I read these words while drinking a coffee in Paris during my bus connection, and I instantly burst into tears. The years we’ve known each other haven’t been easy–there were vocal crises, personal crises, a new identity crisis once every few months. There were years that I was singing well but nothing was working out, and years when I was singing badly and meanwhile had to cope with high-profile jobs that I maybe wasn’t ready for. There was a lot of crying, a lot of doubt, a lot of trying to shore up my inner sense of why I wanted to be a singer… a lot of comparing myself with other people’s progress and wondering why someone else had gotten an apprenticeship or an audition that I hadn’t gotten. These are pretty common feelings among young singers. I often wonder how any of us manage to make it through those years and come out on the other end still wanting to do this work.

But I was one of the very lucky ones, as this teacher/friend pointed out, because I always had a strong sense of myself as a musician, and I always had interesting projects that gave me a reason to keep working–to try to put the egoism on hold and just DO THE MUSIC, to stop worrying about my own fears and insecurities and just dive deep into someone else’s artistic world and help other people experience that. During my studies in New York, I was doing high-level work in a professional choir that I cared intensely about. This work conflicted sometimes with the physical work on my solo singing, and that caused its own problems, but at least I was always still performing, still renewing my joy in the music itself and the incredible highs of collective music-making. After my studies were finished, I had a chamber group I loved and I had a good amount of oratorio work; while I’ve lived in the Netherlands, I’ve had a huge variety of lovely projects including many (especially Damask) that are self-directed and artistically satisfying. With some small gaps, I have worked consistently and with a good amount of artistic autonomy since about 2007. But the financial reward for this work has often been so laughably low–or nonexistent–that my engineer husband shakes his head in amazement. My whole career has been a labor of love.

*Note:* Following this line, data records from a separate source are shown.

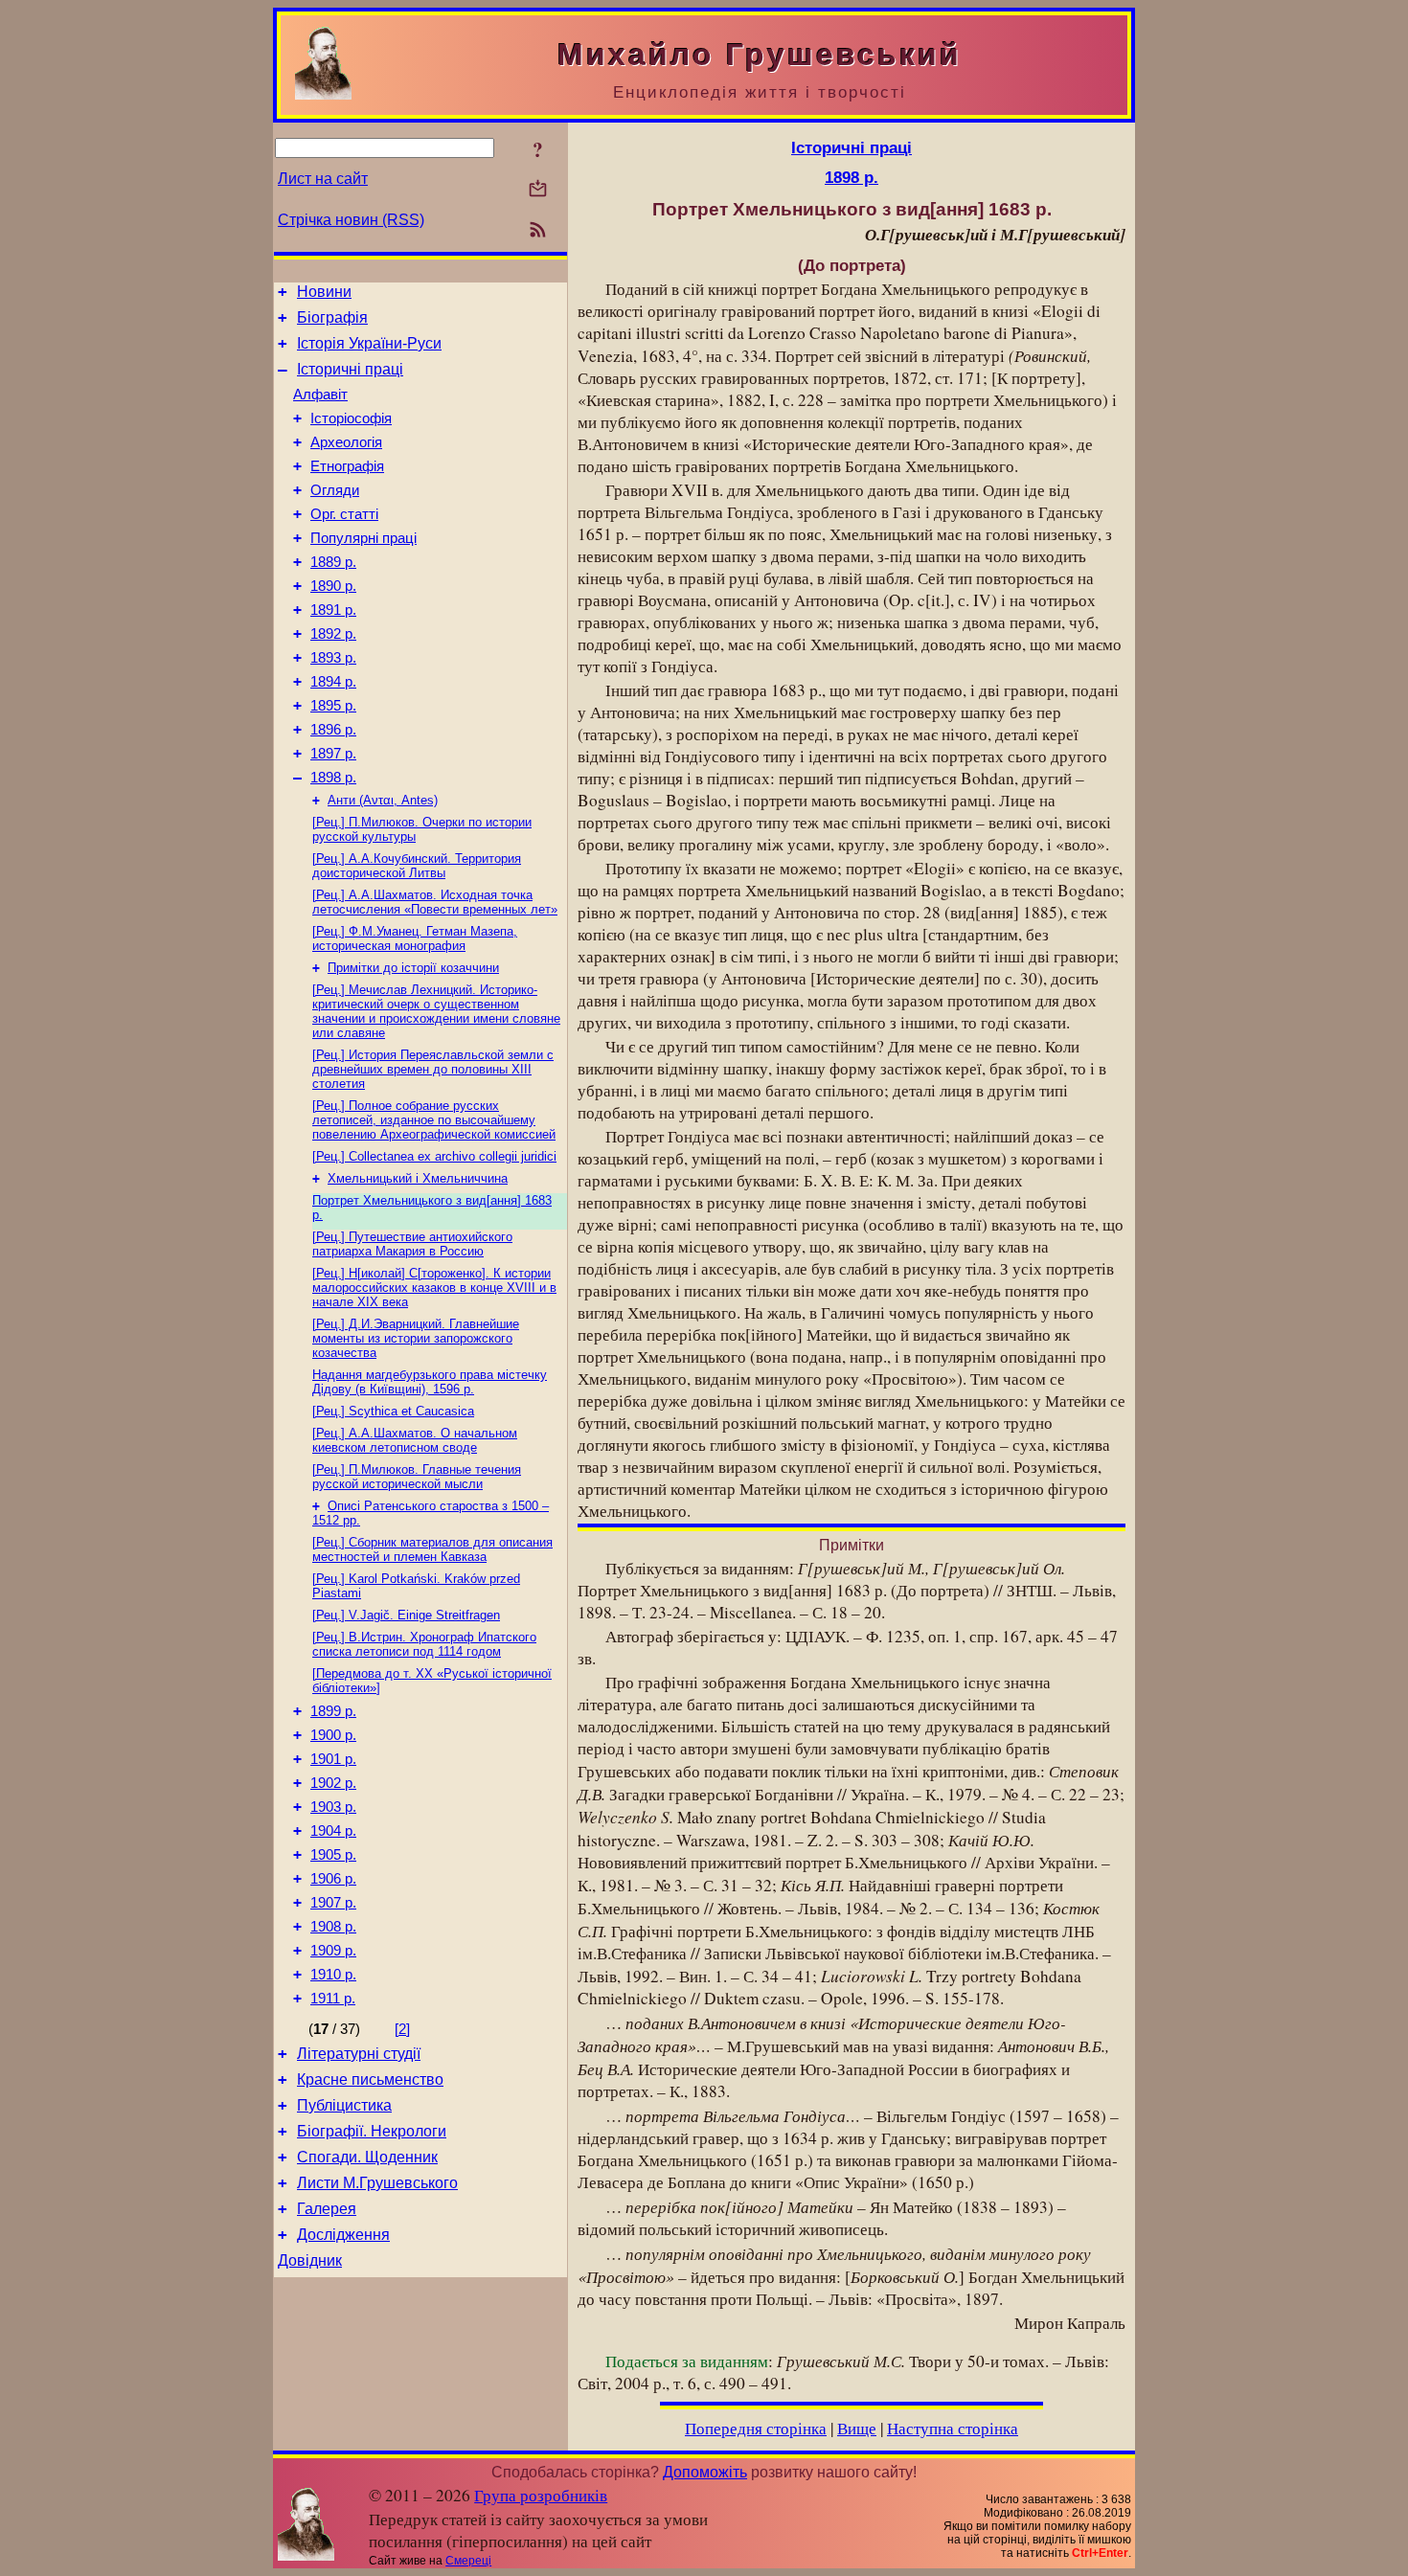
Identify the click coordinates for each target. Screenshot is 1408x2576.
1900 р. (333, 1735)
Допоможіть (705, 2472)
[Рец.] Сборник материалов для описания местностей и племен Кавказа (432, 1549)
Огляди (334, 490)
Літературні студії (358, 2053)
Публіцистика (344, 2105)
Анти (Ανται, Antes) (383, 800)
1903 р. (333, 1807)
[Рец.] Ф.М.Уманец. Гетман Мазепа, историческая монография (414, 938)
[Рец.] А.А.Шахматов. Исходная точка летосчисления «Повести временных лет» (434, 902)
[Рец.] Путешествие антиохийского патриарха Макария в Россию (412, 1244)
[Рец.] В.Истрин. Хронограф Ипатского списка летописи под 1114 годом (424, 1644)
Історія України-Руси (369, 343)
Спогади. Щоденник (367, 2157)
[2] (402, 2029)
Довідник (310, 2260)
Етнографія (347, 466)
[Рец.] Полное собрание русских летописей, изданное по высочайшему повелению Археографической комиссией (434, 1119)
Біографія (332, 317)
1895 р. (333, 705)
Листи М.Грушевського (377, 2183)
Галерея (326, 2209)
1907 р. (333, 1902)
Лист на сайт (323, 178)
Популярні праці (363, 538)
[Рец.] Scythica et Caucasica (393, 1411)
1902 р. (333, 1783)
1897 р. (333, 753)
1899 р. (333, 1711)
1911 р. (332, 1998)
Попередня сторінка (756, 2428)
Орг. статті (344, 514)
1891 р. (333, 610)
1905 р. (333, 1855)
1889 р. (333, 562)
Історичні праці (350, 369)
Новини (324, 291)
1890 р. (333, 586)
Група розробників (540, 2495)
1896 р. (333, 729)
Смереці (468, 2560)
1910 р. (333, 1974)
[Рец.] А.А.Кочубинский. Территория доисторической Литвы (416, 865)
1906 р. (333, 1879)
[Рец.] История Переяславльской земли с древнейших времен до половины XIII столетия (433, 1069)
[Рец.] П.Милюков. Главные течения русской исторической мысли (416, 1476)
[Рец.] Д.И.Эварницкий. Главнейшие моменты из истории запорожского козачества (415, 1338)
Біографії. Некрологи (371, 2131)
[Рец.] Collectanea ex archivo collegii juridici (434, 1156)
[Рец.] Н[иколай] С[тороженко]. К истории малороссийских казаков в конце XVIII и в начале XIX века (434, 1287)
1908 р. (333, 1926)
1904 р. (333, 1831)
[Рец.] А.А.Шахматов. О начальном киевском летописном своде (414, 1440)
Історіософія (351, 418)
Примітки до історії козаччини (413, 967)
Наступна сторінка (952, 2428)
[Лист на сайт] (538, 190)
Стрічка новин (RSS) (351, 220)
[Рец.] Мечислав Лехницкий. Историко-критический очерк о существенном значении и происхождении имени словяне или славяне (436, 1011)
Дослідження (343, 2234)
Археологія (346, 442)
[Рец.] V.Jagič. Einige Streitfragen (406, 1615)
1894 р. (333, 681)
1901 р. (333, 1759)
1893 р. (333, 658)
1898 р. (333, 777)
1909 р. (333, 1950)
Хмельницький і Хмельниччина (418, 1178)
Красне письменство (370, 2079)
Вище (856, 2428)
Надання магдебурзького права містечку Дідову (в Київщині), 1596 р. (429, 1381)
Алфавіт (320, 394)
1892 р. (333, 634)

I’m feeling forcibly at the moment, thanks to this email, that this contract–this Mozart engagement, of a sort that I’ve been hoping to have for a long time–actually is NOT so different as I thought it would be. It will be better paid than some, and hopefully it will open other doors professionally, and mostly I hope and expect that it will allow me to achieve a higher artistic and vocal level than I ever have. But it’ll still be a labor of love. I will do it because I have chosen to spend most of time and energy on being a musician, an investment that my tax return doesn’t register. For so many years, this goal–a major engagement like this–seemed like an endpoint in my mind: if only I could achieve this, then blah blah blah happiness success fame financial security. Now that it’s in view and in the calendar, it’s so clear to me that it’s just another one of my projects… work, time, artistic fulfilment, artistic frustration, joy, crying, tedium, funny quirks of my colleagues, adrenaline highs, lots and lots of searching Google Flights and arranging other logistics. And probably also some really awful days that I would rather be working 9-5 and having weekends free.

I am so grateful for this realization. We are all, after all, a sum of how we spend the hours of our days, every day. Every little choice counts, and no one day, year, or gig is innately more valuable than any other. The work I do can be so deeply fulfilling and motivating, and it can also be tedious and so tiring. None of that will change with one big contract. I think I’ll go into this gig with the same insecurities as ever, but also with the same rooted sense of belonging that comes from wanting to do the best music I can. I’m grateful to the Centre Lyrique for giving me the chance, and I’m grateful for those friends who have known me a long time and can remind me that 1. I’ve worked hard for this and 2. the work will continue before, during, and after.